Can you format the lines of the data below, starting with the line that contains "You are a computer-use agent. The height" and going on through the line that contains "point(10,47)", as a numbered list with blank lines left out, covering only those lines?
#####
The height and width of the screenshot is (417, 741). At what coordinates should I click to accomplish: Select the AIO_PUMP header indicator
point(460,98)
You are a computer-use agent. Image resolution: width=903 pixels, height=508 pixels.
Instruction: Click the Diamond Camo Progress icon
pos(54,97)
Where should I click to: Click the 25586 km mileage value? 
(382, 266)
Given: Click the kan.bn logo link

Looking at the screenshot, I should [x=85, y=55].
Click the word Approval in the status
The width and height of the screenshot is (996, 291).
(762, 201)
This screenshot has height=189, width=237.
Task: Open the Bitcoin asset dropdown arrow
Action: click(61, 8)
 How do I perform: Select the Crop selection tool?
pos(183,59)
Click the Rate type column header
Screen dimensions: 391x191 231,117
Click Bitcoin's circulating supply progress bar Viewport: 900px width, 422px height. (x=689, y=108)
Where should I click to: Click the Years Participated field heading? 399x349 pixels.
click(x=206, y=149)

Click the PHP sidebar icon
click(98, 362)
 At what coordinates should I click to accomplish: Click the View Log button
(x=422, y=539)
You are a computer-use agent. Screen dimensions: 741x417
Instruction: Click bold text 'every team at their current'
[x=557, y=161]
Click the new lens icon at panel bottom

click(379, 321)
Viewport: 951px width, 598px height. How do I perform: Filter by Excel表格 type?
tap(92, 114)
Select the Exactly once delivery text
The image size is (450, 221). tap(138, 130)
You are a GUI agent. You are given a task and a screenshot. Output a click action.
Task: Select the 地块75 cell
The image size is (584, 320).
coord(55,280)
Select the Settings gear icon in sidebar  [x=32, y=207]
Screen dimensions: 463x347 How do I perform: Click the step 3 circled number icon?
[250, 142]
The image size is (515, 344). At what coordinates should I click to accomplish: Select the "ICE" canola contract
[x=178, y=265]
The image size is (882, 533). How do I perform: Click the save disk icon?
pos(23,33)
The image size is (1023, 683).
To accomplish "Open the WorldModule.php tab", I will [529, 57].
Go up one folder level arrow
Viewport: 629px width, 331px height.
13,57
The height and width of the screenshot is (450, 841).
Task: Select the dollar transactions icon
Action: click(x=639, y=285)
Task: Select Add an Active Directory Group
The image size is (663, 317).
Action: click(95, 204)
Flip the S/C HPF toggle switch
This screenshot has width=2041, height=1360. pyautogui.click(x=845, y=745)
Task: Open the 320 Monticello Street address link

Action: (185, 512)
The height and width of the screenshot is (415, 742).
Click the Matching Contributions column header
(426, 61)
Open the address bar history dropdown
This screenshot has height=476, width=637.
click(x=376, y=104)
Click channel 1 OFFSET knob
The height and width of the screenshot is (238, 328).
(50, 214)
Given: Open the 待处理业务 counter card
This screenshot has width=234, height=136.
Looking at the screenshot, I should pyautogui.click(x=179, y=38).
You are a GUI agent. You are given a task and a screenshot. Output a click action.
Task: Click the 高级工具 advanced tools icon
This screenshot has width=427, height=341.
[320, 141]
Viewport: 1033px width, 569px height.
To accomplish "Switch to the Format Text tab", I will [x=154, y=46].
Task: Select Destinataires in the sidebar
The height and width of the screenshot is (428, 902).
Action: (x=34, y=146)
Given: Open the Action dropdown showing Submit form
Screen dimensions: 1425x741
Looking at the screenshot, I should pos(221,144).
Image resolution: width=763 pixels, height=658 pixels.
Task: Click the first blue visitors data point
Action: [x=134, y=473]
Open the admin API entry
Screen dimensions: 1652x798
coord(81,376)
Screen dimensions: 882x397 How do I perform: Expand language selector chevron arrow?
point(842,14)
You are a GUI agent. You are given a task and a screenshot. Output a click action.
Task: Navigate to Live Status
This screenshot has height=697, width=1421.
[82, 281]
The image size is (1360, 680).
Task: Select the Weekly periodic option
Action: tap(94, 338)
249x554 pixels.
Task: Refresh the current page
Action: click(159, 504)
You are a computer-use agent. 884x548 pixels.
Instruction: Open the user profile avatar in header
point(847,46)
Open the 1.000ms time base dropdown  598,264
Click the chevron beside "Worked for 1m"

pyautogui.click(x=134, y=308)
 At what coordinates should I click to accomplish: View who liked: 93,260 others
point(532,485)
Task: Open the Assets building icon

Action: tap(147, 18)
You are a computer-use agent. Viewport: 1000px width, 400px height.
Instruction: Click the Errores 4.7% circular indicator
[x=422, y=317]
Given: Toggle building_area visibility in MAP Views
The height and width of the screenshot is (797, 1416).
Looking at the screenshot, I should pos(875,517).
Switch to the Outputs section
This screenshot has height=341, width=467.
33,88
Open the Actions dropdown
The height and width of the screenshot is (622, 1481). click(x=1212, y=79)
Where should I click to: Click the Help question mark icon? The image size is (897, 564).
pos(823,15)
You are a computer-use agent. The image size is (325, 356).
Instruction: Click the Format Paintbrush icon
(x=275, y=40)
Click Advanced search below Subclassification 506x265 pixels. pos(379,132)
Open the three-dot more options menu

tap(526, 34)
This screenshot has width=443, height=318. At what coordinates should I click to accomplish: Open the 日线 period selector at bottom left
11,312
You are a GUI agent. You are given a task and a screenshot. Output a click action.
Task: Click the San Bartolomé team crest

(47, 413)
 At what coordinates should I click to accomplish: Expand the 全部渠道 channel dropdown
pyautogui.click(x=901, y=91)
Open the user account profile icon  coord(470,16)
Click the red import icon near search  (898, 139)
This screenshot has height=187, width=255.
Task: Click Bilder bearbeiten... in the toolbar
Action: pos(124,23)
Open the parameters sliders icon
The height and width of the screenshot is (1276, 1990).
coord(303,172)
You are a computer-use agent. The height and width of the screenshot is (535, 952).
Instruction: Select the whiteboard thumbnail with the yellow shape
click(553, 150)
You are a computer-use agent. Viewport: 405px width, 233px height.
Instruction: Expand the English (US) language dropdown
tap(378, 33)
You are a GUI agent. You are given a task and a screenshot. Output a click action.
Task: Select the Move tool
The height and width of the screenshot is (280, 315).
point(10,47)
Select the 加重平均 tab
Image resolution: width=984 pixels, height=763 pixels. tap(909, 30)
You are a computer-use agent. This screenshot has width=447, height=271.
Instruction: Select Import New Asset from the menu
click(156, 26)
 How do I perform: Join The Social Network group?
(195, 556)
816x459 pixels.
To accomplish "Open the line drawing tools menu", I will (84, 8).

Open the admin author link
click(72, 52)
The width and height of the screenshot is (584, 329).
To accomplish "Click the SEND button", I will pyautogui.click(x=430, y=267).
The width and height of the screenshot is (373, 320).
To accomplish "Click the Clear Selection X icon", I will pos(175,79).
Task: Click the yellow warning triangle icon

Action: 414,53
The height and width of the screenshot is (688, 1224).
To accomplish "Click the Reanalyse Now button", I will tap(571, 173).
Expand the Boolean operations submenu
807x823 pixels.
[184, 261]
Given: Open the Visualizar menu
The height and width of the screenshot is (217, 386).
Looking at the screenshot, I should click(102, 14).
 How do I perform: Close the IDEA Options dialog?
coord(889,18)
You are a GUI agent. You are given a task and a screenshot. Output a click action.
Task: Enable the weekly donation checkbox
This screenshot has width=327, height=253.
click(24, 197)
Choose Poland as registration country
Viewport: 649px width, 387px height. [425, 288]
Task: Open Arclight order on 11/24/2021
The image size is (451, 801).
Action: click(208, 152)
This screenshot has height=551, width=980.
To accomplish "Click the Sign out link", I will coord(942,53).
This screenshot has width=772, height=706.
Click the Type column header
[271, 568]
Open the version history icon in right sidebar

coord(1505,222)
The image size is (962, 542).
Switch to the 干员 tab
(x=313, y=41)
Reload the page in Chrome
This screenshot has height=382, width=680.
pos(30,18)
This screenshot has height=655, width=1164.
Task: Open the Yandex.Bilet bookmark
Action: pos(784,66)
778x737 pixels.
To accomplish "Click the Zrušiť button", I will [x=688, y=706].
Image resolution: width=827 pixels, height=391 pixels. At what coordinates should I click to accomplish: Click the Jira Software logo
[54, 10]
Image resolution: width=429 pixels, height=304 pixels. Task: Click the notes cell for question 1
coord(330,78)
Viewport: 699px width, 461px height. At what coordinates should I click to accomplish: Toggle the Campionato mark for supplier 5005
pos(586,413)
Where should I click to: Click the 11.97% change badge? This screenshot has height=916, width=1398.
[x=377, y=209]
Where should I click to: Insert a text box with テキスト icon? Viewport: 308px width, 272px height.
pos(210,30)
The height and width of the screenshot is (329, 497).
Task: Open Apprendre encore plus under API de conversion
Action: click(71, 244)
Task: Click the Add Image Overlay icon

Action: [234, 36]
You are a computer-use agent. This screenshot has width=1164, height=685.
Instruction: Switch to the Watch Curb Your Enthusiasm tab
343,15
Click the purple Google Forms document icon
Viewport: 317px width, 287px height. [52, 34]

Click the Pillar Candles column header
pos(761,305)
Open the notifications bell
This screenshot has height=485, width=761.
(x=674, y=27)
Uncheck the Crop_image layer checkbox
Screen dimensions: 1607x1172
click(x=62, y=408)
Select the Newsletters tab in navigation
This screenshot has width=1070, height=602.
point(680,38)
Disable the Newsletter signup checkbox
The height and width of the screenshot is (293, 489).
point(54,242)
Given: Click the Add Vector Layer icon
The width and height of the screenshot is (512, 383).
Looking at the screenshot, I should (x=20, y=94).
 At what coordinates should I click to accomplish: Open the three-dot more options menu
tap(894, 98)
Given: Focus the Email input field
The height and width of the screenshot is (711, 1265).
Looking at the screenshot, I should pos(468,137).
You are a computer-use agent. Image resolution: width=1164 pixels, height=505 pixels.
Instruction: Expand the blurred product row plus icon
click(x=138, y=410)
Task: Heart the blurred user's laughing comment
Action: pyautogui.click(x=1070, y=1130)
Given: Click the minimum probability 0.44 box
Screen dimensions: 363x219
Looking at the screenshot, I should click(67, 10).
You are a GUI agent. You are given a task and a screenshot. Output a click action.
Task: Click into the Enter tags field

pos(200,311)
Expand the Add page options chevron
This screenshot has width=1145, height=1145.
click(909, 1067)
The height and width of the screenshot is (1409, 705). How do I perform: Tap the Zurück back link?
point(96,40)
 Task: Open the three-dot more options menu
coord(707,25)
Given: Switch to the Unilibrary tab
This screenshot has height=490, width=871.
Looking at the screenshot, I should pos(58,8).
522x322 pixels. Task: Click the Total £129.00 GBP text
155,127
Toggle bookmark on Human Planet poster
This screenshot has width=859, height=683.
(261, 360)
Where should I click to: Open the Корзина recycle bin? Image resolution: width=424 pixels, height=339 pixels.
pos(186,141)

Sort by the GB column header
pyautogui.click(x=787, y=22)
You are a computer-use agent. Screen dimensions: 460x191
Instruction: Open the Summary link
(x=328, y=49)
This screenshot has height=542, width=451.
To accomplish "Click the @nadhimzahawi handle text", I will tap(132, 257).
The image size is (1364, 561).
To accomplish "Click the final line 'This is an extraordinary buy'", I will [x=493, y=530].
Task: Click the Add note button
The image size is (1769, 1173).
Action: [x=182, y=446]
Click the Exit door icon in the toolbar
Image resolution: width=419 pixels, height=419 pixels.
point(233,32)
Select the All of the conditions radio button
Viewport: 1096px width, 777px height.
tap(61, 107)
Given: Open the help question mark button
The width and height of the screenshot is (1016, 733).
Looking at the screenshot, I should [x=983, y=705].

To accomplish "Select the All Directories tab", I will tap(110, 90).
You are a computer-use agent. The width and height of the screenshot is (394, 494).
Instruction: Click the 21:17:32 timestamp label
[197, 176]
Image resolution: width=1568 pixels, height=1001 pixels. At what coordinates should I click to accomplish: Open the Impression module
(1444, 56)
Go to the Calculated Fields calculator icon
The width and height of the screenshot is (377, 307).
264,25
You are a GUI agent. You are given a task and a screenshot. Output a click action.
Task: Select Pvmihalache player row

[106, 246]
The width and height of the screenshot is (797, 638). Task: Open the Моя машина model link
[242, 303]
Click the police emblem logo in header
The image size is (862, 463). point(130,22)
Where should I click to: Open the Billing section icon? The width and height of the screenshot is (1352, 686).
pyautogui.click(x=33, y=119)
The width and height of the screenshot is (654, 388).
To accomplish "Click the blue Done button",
#####
Output of the exercise:
1. You are a computer-use agent. The height and width of the screenshot is (535, 952).
2. Instruction: Select the whiteboard thumbnail with the yellow shape
3. click(553, 150)
4. You are a computer-use agent. Viewport: 405px width, 233px height.
5. Instruction: Expand the English (US) language dropdown
6. tap(378, 33)
7. You are a GUI agent. You are given a task and a screenshot. Output a click action.
8. Task: Select the Move tool
9. The height and width of the screenshot is (280, 315).
10. point(10,47)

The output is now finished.